◆ **SOURCE DOCUMENT**:

## start

A quadratic formula contains a squared variable, such as $v^2$.
Squaring is different from doubling.
Rounding should usually happen at the end of a calculation.

Understand

Quadratic models can grow faster than linear models.
The context determines whether the calculated value is reasonable.
Technology or careful substitution can be used when formulas are supplied.

Can Do

Substitute into a formula containing a squared term.
Calculate and compare outputs from a quadratic model.
Interpret the result in context with suitable units.

q

Applied Quadratic Models

$D = 0.01v^2 + 0.3v$

$D$ = stopping distance in metres, $v$ = speed in km/h

$A = s^2$

$A$ = square area, $s$ = side length

Core Content

1. Squared Terms Change the Growth Pattern

A squared term means a value is multiplied by itself.

If $v = 40$, then $v^2 = 40^2 = 1600$. It does not mean $2 \times 40$.

Common error: $v^2$ means $v \times v$, not double $v$.

Worked Example 1

Use a stopping-distance formula

Use $D = 0.01v^2 + 0.3v$ to estimate the stopping distance when $v = 50$ km/h.

$D = 0.01(50)^2 + 0.3(50)$

$D = 0.01(2500) + 15$

$D = 25 + 15 = 40$

Answer: The estimated stopping distance is 40 m.

## end

In the lesson on quadratic models, what stopping distance does the worked example estimate for a speed of 50 km/h?

[Extracted records]

## start

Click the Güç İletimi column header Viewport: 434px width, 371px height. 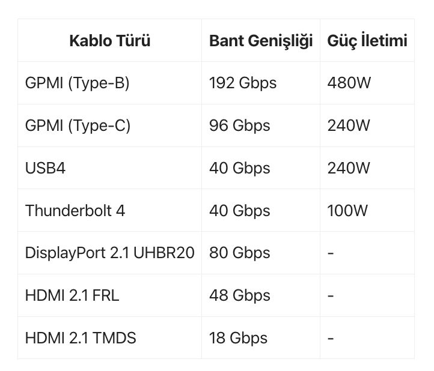(367, 41)
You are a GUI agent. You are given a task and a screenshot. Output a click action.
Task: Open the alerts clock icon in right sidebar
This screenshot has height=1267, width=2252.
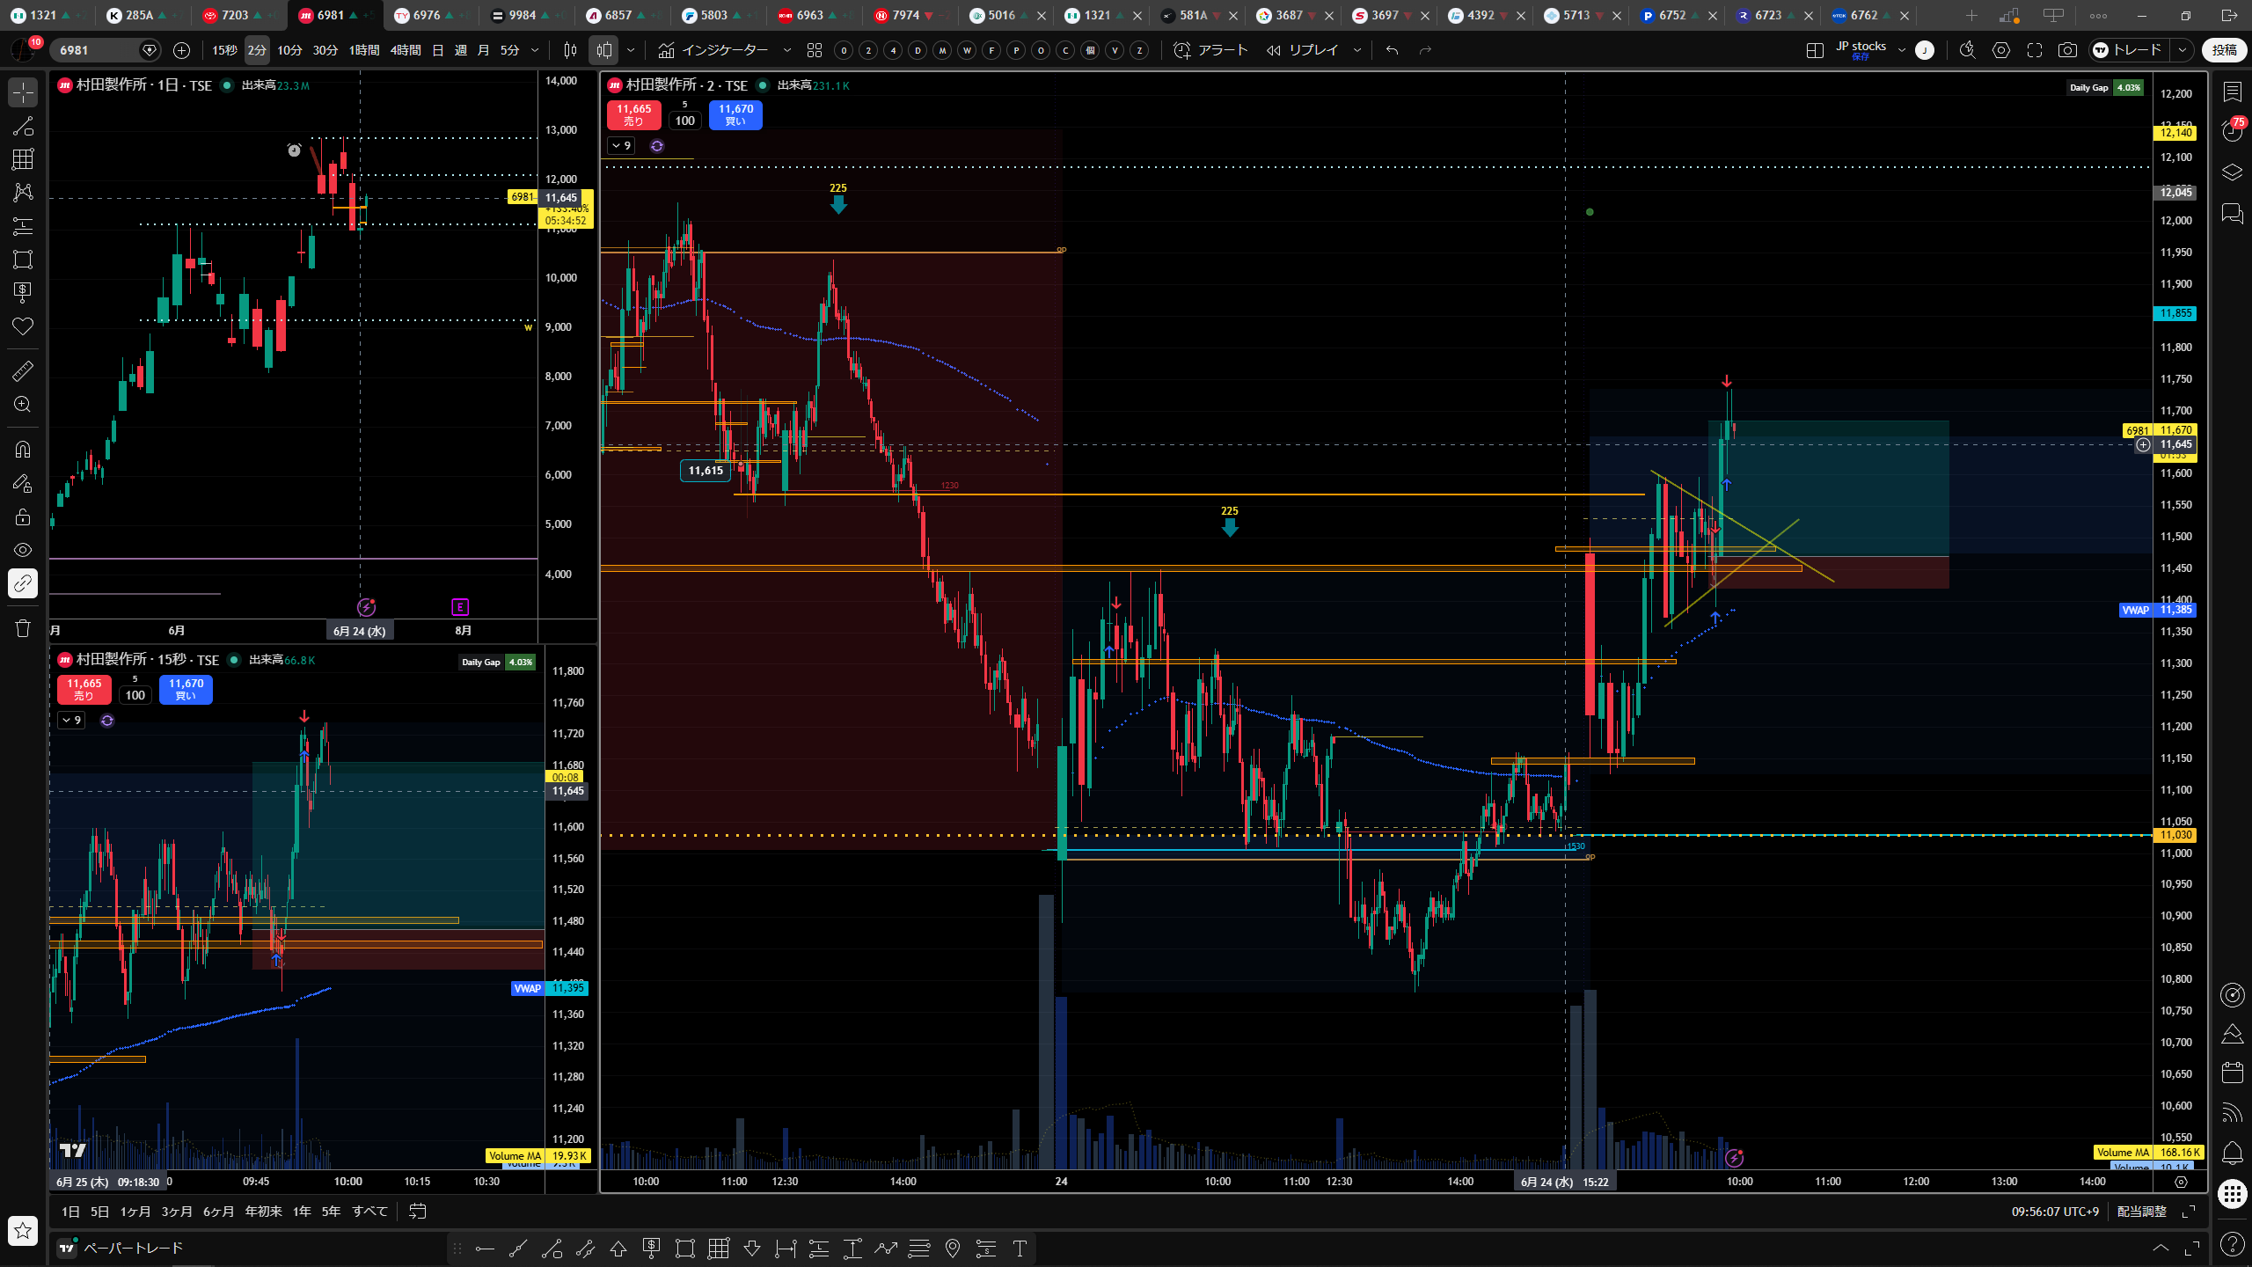point(2232,130)
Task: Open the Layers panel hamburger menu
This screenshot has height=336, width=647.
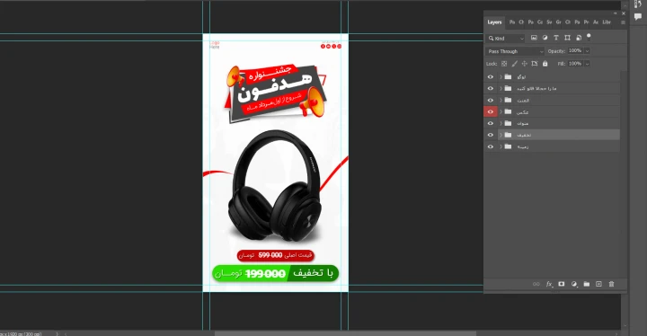Action: click(623, 22)
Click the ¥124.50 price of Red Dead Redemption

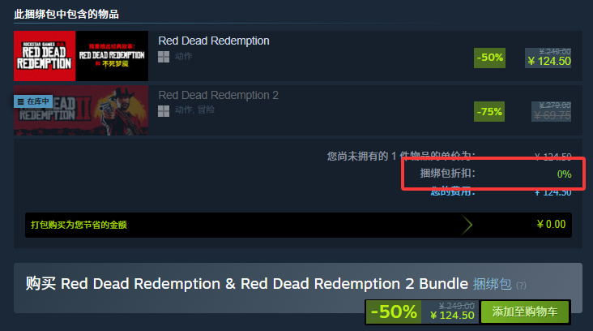[x=549, y=61]
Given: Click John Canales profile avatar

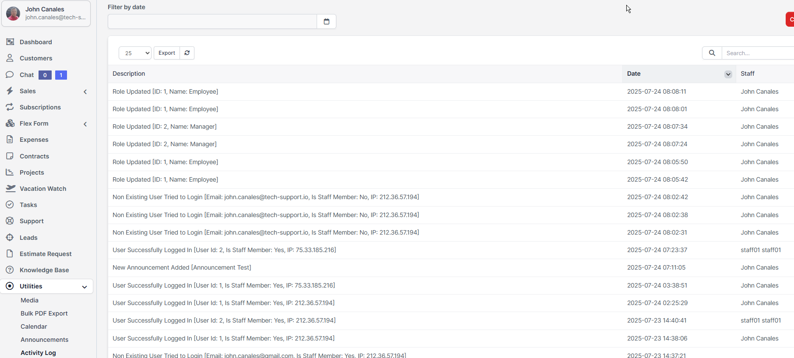Looking at the screenshot, I should pos(13,14).
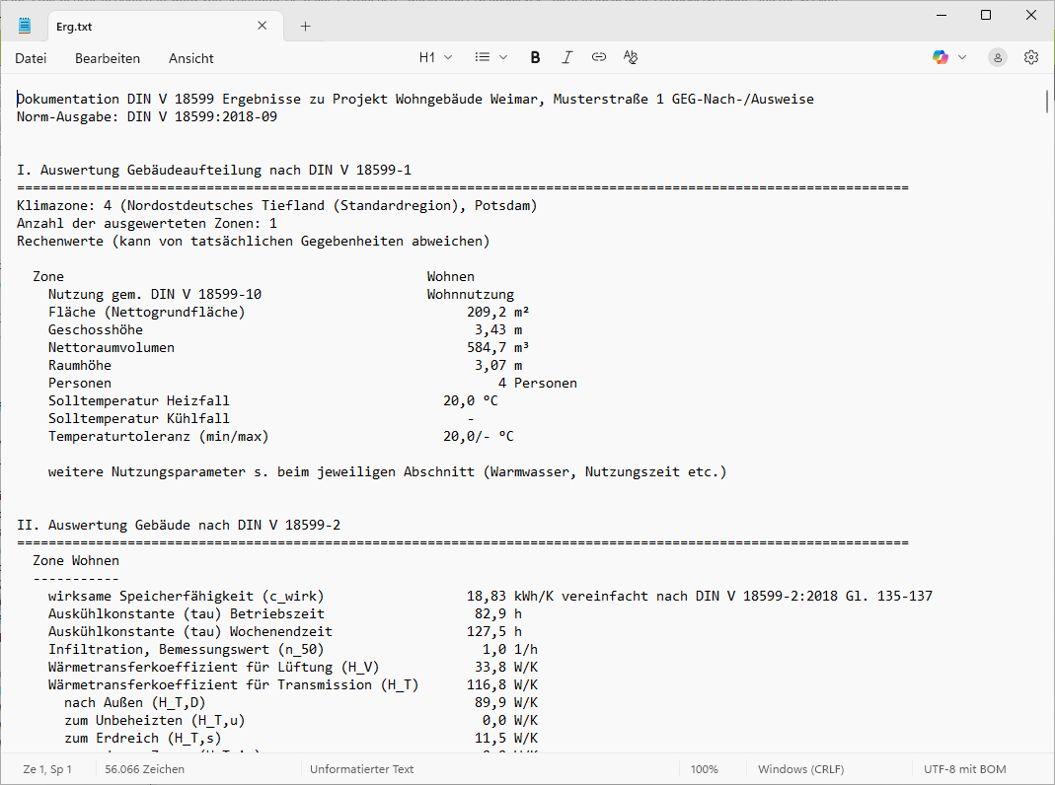The width and height of the screenshot is (1055, 785).
Task: Click the Notepad app icon in title bar
Action: (x=25, y=26)
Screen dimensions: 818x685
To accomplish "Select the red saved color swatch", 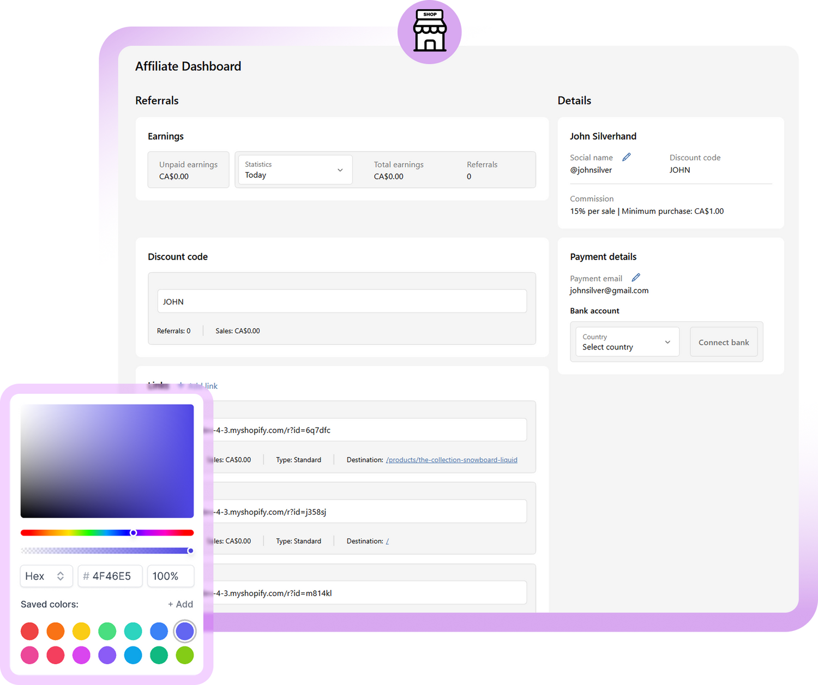I will [x=30, y=631].
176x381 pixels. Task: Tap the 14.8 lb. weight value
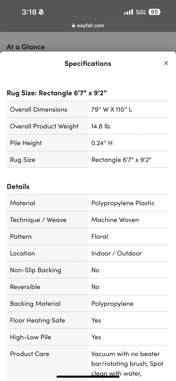[x=101, y=126]
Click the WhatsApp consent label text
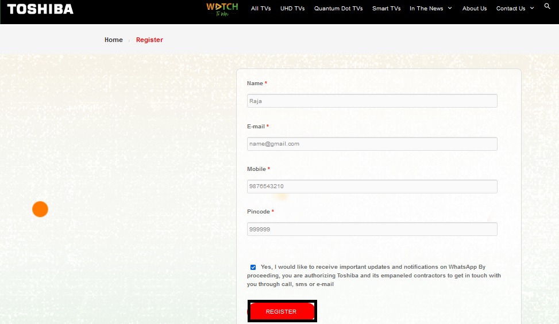This screenshot has height=324, width=559. click(x=373, y=276)
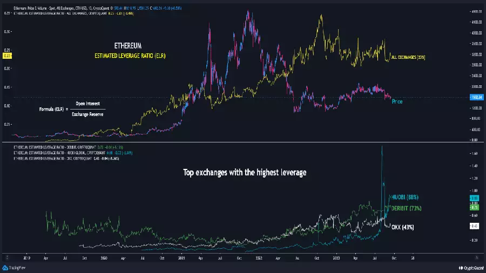The height and width of the screenshot is (273, 486).
Task: Click the white OKX 0.43 axis label
Action: coord(475,226)
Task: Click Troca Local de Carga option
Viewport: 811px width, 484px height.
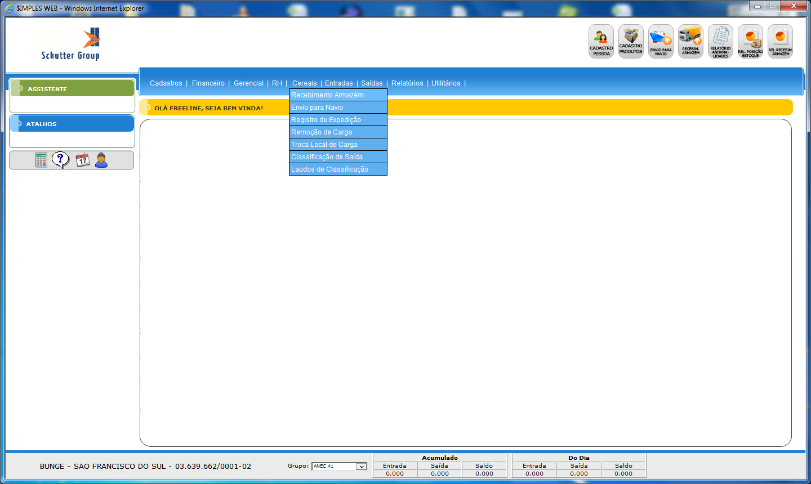Action: 324,145
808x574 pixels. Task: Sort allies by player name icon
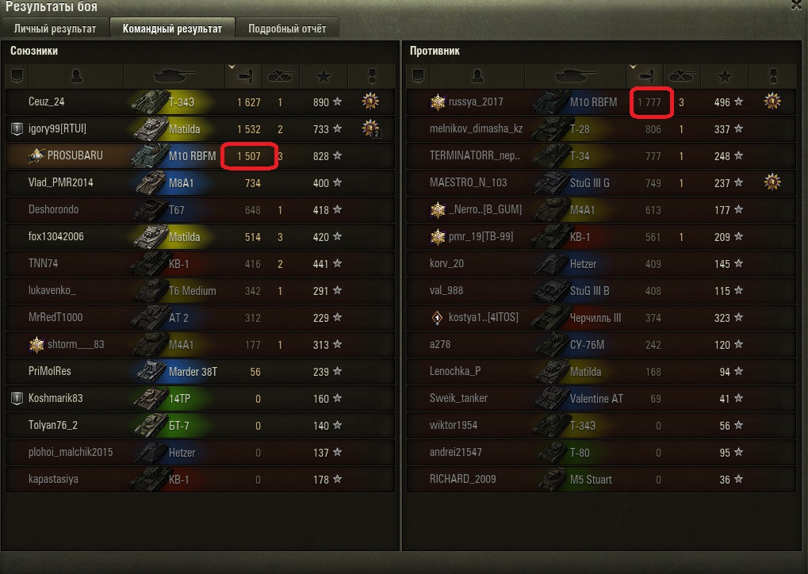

## end

◆ **THE SOLUTION**:
The estimated stopping distance is 40 m.